A – La finalité de l’affichage comme critère de la publicité légale
Le litige portait sur le point de savoir si le délai de réclamation contre des promotions devait courir à compter de l’affichage dans les locaux de l’institution ou de la publication, plusieurs semaines plus tard, au bulletin mensuel du personnel. L’agent soutenait que seule la publication conférait à la décision un caractère pleinement officiel, se fondant sur une lecture cumulative de l’article 25 du statut. La Cour rejette cette argumentation en se concentrant sur la finalité de chaque mesure d’information.

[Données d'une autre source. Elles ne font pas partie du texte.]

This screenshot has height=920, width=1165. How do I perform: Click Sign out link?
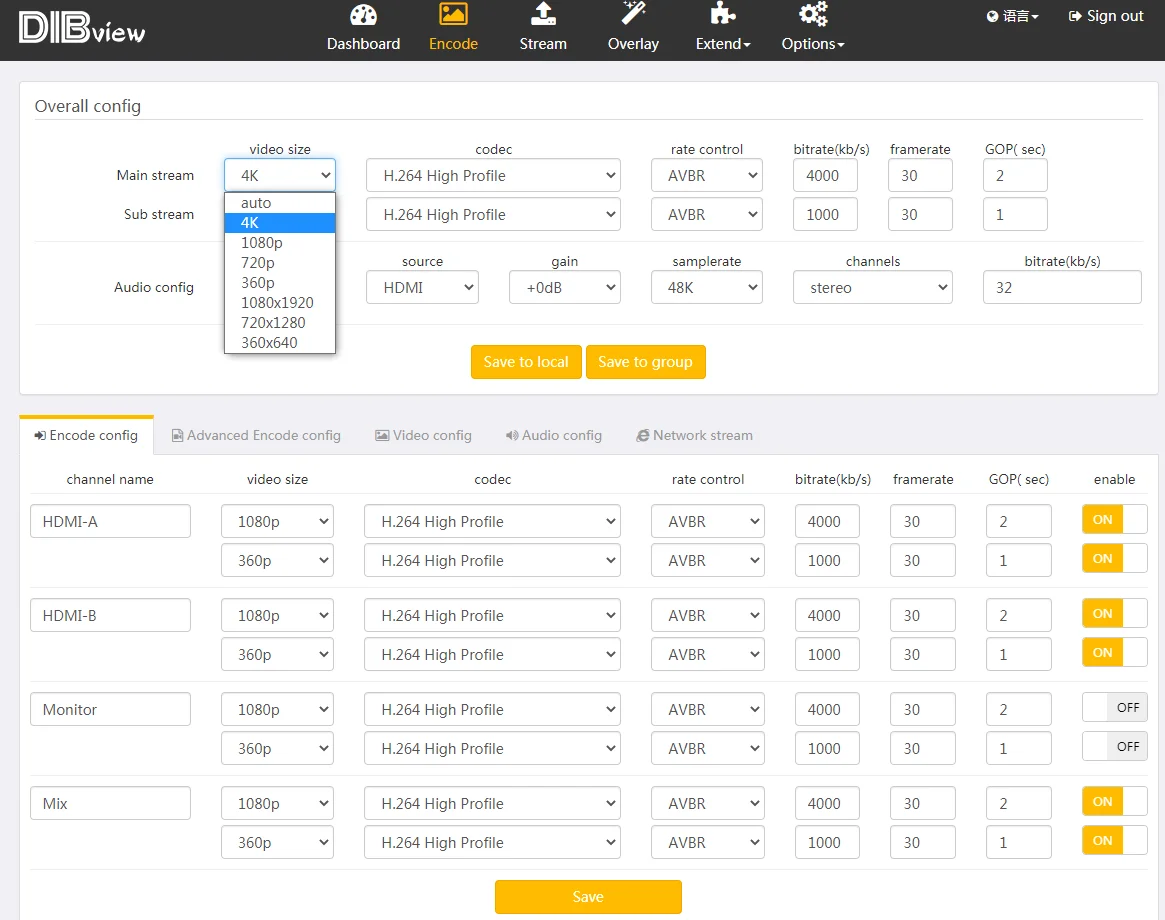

Elle énonce que « l’affichage immediat de ces decisions (…) repond parfaitement a la finalite de cette mesure qui est de porter ces decisions individuelles a la connaissance de la categorie limitee des personnes interessees ». L’affichage est ainsi considéré comme une publicité suffisante et adéquate pour les autres fonctionnaires susceptibles d’être lésés par les promotions en cause. En revanche, « la publication au bulletin mensuel a pour seul but d’assurer une information d’ordre general sans effet juridique particulier ». Cette distinction pragmatique entre une publicité à effet juridique et une information générale permet d’établir une règle claire et prévisible pour les justiciables.
B – La réaffirmation du principe de sécurité juridique en matière de délais de recours
En faisant prévaloir l’affichage, la Cour renforce le principe de sécurité juridique. Elle rappelle que les délais de recours, y compris les délais de réclamation qui les précèdent, sont d’ordre public. Admettre que le délai puisse courir à partir de la publication tardive au bulletin mensuel introduirait une « elasticite » contraire aux intérêts des bénéficiaires des promotions, dont la situation juridique doit être consolidée rapidement. Une telle solution serait également sans avantage réel pour les tiers, qui peuvent raisonnablement s’informer des décisions importantes affichées dans leur lieu de travail.
La Cour souligne ainsi la diligence attendue de la part d’un fonctionnaire s’agissant du suivi de sa carrière et de la gestion du personnel de son institution. Le choix de la date de l’affichage comme point de départ unique du délai garantit la stabilité des situations juridiques et prévient les recours tardifs qui pourraient paralyser l’administration. La condamnation finale du requérant aux dépens pour recours abusif, en raison de sa persévérance malgré les améliorations déjà obtenues pour son rapport, vient d’ailleurs sanctionner un comportement qui méconnaît tant les règles de procédure que l’économie générale du système de règlement des litiges.